If you have an already running MongoDB cluster in Kubernetes, you can expose the ReplicaSets without downtime by changing these variables.

Prepare Disaster Recovery Site

The configuration of the Disaster Recovery site could be broken down into the following steps:

  1. Copy the Secrets from the Main cluster.
    1. system users secrets
    2. SSL keys – both used for external connections and internal replication traffic
  2. Tune Custom Resource:
    1. run nodes in unmanaged mode – Operator does not control replicaset configuration and secrets generation
    2. expose ReplicaSets (the same way we do it on the Main cluster)
    3. disable backups – backups can be only taken on the cluster managed by the Operator

Copy the Secrets

System user’s credentials are stored by default in my-cluster-name-secrets Secret object and defined in spec.secrets.users. Apply this secret in the DR cluster with kubectl apply -f yaml-with-secrets. If you don’t have it in your source code repository or if you rely on the Operator to generate it, you can get the secret from Kubernetes itself, remove the unnecessary metadata and apply.

On main execute:

$ kubectl get secret my-cluster-name-secrets -o yaml > my-cluster-secrets.yaml

Now remove the following lines from metadata:

annotations
creationTimestamp
resourceVersion
selfLink
uid

Save the file and apply it to the DR cluster.
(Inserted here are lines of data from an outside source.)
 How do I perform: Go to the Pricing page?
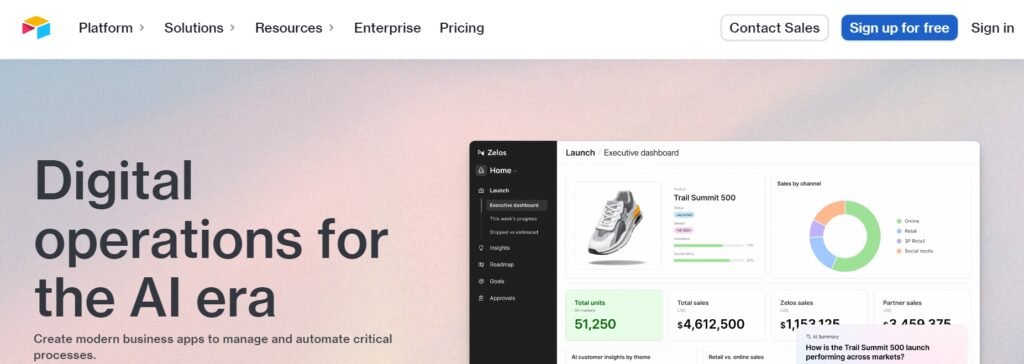click(x=462, y=28)
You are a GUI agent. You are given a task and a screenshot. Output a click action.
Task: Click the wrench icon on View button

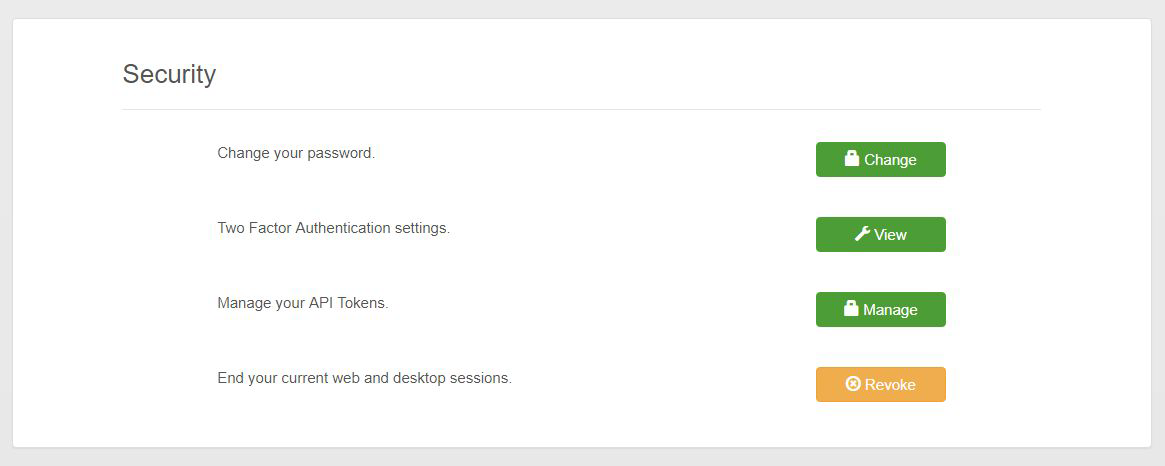point(862,234)
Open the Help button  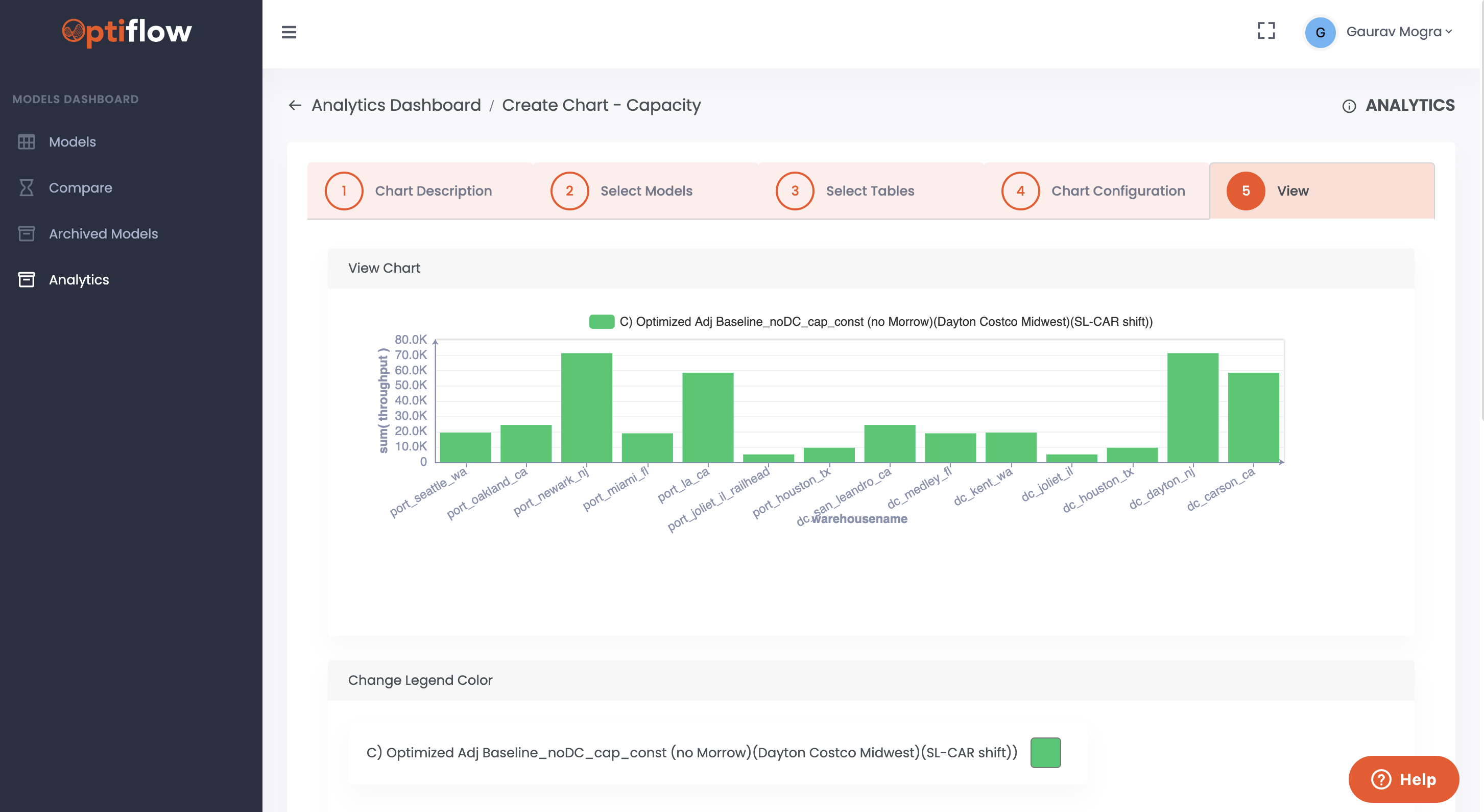(x=1403, y=779)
The procedure to copy SSL keys is almost the same as for users. The difference is the names of the Secret objects – they are usually called <CLUSTER_NAME>-ssl and <CLUSTER_NAME>-ssl-internal. It is also possible to specify them in secrets.ssl and secrets.sslInternal in the Custom Resource. Copy these two keys from Main to DR and reference them in the CR.

Tune Custom Resource

cr-replica.yaml will have the following changes:

  secrets:
    users: my-cluster-name-secrets
    ssl: replica-cluster-ssl
    sslInternal: replica-cluster-ssl-internal

  replsets:
  - name: rs0
    size: 3
    expose:
      enabled: true
      exposeType: LoadBalancer

  sharding:
    enabled: true
    configsvrReplSet:
      size: 3
      expose:
        enabled: true
        exposeType: LoadBalancer

  backup:
    enabled: false

Once the Custom Resource is applied, the services are going to be created.  We will need the IP addresses of each ReplicaSet node to configure the DR site.

$ kubectl get services
NAME                  TYPE           CLUSTER-IP      EXTERNAL-IP      PORT(S)           AGE
replica-cluster-cfg-0    LoadBalancer   10.111.241.213   34.78.119.1       27017:31083/TCP   5m28s
replica-cluster-cfg-1    LoadBalancer   10.111.243.70    35.195.138.253    27017:31957/TCP   4m52s
replica-cluster-cfg-2    LoadBalancer   10.111.246.94    146.148.113.165   27017:30196/TCP   4m6s
...
replica-cluster-rs0-0    LoadBalancer   10.111.241.41    34.79.64.213      27017:31993/TCP   5m28s
replica-cluster-rs0-1    LoadBalancer   10.111.242.158   34.76.238.149     27017:32012/TCP   4m47s
replica-cluster-rs0-2    LoadBalancer   10.111.242.191   35.195.253.107    27017:31209/TCP   4m22s

Add External Nodes to Main

At this step, we are going to add unmanaged nodes to the Replica Set on the Main site. In cr-main.yaml we should add externalNodes under replsets.[] and sharding.configsvrReplSet:

  replsets:
  - name: rs0
    externalNodes:
    - host: 34.79.64.213
      priority: 1
      votes: 1
    - host: 34.76.238.149
      priority: 1
      votes: 1
    - host: 35.195.253.107
      priority: 0
      votes: 0

  sharding:
    configsvrReplSet:
      externalNodes:
      - host: 34.78.119.1
        priority: 1
        votes: 1
      - host: 35.195.138.253
        priority: 1
        votes: 1
      - host: 146.148.113.165
        priority: 0
        votes: 0

Please note that we add three nodes, but only two are voters. We do this to avoid split-brain situations and do not start the primary election if the DR site is down or there is a network disruption between the Main and DR sites.

Failover

Once all the configuration above is applied, the situation will look like this:

Failover

We have three voters in the main cluster and two voters in the replica cluster. That means replica nodes won’t have the majority in case of main cluster failure and they won’t be able to elect a new primary. Therefore we need to step in and perform a manual failover.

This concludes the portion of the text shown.